■ Aim of the exercise ■
Copy the data below verbatim, from the line containing "Click the LIVE video thumbnail" through the line containing "Select the 农发", and output only that stretch.

■ Rows ■
^^^^^^^^^^^^^^^^

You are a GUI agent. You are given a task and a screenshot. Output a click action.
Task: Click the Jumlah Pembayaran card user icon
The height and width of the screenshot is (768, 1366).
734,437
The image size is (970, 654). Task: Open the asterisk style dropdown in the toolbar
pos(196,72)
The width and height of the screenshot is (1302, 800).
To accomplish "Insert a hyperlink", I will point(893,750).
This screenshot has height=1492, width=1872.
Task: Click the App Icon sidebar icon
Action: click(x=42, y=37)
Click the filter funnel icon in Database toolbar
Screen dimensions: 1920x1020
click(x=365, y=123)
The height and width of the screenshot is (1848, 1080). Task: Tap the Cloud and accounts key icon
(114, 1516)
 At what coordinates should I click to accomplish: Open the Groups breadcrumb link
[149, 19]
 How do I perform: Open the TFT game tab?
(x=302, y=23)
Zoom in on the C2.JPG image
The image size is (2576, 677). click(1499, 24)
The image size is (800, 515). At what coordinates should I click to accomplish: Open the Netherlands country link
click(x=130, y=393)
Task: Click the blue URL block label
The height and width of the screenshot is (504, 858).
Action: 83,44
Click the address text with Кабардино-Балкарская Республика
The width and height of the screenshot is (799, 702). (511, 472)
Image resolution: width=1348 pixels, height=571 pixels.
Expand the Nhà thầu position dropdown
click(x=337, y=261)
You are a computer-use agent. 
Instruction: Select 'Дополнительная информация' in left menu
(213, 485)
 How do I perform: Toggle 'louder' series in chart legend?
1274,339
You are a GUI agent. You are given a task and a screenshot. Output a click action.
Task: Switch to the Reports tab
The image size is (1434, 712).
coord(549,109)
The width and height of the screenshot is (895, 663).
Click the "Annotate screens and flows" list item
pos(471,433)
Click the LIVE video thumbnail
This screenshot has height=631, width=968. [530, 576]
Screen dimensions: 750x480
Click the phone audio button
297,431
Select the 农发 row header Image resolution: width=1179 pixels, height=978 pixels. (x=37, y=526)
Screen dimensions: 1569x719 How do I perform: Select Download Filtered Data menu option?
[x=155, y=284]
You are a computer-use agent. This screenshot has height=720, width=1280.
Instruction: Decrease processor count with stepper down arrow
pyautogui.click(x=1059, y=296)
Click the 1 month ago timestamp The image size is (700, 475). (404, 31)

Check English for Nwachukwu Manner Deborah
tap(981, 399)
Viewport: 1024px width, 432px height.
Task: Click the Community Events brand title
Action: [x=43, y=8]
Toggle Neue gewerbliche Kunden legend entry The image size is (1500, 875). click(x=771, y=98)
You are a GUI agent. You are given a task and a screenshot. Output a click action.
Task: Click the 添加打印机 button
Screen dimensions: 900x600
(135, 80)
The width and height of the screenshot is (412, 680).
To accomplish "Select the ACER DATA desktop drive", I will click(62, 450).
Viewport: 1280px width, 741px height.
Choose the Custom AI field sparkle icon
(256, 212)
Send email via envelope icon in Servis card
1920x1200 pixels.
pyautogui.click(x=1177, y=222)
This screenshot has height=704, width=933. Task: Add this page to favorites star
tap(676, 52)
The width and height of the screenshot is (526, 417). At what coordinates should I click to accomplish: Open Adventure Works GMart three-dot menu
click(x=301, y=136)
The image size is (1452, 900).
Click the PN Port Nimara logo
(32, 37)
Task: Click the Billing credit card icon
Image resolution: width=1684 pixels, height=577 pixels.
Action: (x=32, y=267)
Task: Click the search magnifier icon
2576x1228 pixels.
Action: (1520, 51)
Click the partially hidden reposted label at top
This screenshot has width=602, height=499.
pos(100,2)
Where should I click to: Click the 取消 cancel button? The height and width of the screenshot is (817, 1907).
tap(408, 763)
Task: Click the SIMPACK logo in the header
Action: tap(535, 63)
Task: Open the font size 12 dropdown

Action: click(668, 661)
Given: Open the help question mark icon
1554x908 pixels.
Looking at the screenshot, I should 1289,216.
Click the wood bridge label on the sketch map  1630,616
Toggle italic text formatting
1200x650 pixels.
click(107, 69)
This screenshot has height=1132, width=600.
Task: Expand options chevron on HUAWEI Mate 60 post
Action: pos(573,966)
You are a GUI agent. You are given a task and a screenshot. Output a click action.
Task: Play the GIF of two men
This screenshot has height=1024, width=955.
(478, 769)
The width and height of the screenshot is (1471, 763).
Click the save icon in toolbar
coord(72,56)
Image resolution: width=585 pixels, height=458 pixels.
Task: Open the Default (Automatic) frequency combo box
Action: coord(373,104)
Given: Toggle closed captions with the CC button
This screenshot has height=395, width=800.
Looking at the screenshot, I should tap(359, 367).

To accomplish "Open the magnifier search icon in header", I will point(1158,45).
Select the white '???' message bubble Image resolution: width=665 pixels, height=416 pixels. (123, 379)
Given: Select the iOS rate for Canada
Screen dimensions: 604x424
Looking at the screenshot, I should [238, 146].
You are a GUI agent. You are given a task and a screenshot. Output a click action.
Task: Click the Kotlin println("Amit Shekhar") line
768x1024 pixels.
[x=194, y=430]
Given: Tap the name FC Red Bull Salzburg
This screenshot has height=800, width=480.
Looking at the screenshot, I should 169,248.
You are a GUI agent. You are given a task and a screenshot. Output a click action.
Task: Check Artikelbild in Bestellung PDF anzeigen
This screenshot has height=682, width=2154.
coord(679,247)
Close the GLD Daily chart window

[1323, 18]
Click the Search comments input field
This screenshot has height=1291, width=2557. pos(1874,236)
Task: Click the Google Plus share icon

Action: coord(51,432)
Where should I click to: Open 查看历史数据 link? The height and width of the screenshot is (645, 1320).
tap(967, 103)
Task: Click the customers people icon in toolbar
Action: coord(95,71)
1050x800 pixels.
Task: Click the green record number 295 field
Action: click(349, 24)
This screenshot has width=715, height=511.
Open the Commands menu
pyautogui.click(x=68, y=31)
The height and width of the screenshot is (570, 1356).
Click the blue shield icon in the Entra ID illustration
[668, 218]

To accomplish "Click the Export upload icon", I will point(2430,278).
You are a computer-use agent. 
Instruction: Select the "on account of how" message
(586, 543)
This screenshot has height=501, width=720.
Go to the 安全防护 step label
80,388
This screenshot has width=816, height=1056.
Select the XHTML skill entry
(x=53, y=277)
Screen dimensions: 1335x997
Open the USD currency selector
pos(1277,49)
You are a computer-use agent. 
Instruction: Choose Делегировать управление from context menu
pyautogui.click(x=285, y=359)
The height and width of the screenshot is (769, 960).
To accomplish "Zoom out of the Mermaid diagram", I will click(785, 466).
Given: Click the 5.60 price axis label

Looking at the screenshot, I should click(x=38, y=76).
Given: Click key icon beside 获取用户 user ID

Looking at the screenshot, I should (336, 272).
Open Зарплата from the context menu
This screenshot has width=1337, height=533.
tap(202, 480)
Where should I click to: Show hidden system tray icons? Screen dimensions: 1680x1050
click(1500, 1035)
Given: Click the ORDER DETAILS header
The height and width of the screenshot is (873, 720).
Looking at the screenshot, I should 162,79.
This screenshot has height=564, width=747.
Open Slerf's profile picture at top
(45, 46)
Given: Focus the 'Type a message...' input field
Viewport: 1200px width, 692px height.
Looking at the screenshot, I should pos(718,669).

^^^^^^^^^^^^^^^^

■ Full solution ■
Click the LIVE video thumbnail
This screenshot has height=631, width=968. [530, 576]
Screen dimensions: 750x480
Click the phone audio button
297,431
Select the 农发 row header Image resolution: width=1179 pixels, height=978 pixels. (x=37, y=526)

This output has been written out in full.